Survive a Plane Crash

A lot went wrong for John Abbott on June 19, 2016. But a lot went right, too. He and his father-in-law were sightseeing in a 1942 Texan T-6 airplane, flying above a farm on the Osage River near Henley, Missouri, when the plane’s engines quit. John, the pilot, knew they were going down, he just didn’t know where. He saw a narrow power line lane and steered toward it as the plane came down hard and fast.

Two things went right in those final moments: trees tore off the wings, which got the fuel tanks away from the plane, and the plane lost its tail wheel, which slowed its descent. But many things didn’t go as well after that: John’s face rammed into the navigation stick and instrument panel, breaking his jaw, crushing his upper palate and knocking out three teeth. His right ankle and knee were crushed and his left hand was broken. Still, he helped his father-in-law, who suffered only a minor puncture to his cheek, out of the plane.

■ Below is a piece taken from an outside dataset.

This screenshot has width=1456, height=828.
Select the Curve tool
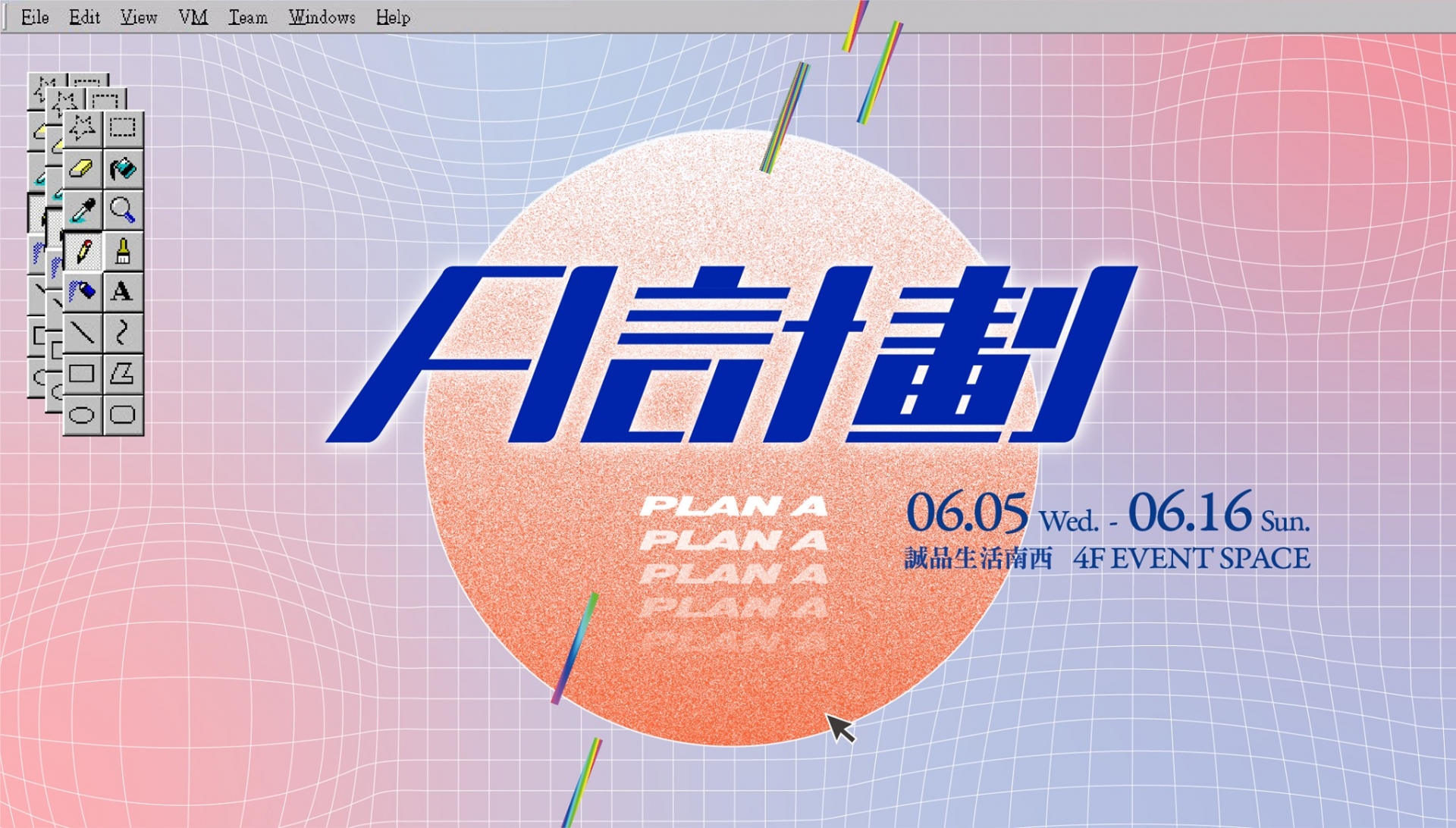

“I was in shock, but I guess at my ‘OMG’ moment I just thought this couldn’t be happening to me,” John recalled. “As pilots, we’re trained to handle situations like that, but nobody really believes it’s going to happen to them.”

EMTs arrived about 20 minutes after the crash, alerted by the farmer who had watched the plane go down. They thought John’s lungs had collapsed and “darted” him to let air out of the chest cavity so the lungs could expand — standard treatment for collapsed lungs — but his lungs hadn’t collapsed. Luckily for John, the dart missed. Otherwise, it could have killed him, he said. Chalk up another “things went right” — the navigation stick that went through the roof of his mouth missed his brain stem by a little more than an inch.

After numerous surgeries to repair his upper palate, jaw, knee and ankle, John is getting better day by day. He walks with a limp, but at least he can walk. He got back into the cockpit for a flight last October. He still runs his aviation and brokerage business, and owns and manages 160 apartments in Jefferson City. A final surgery scheduled for next December will remove the hardware in his leg, but the titanium plates in his face will stay.

Looking back, John calls the experience “very freeing.”

“We get so busy just chasing the things around us, taking life for granted,” he said. Instead, he starts each day grateful to be alive.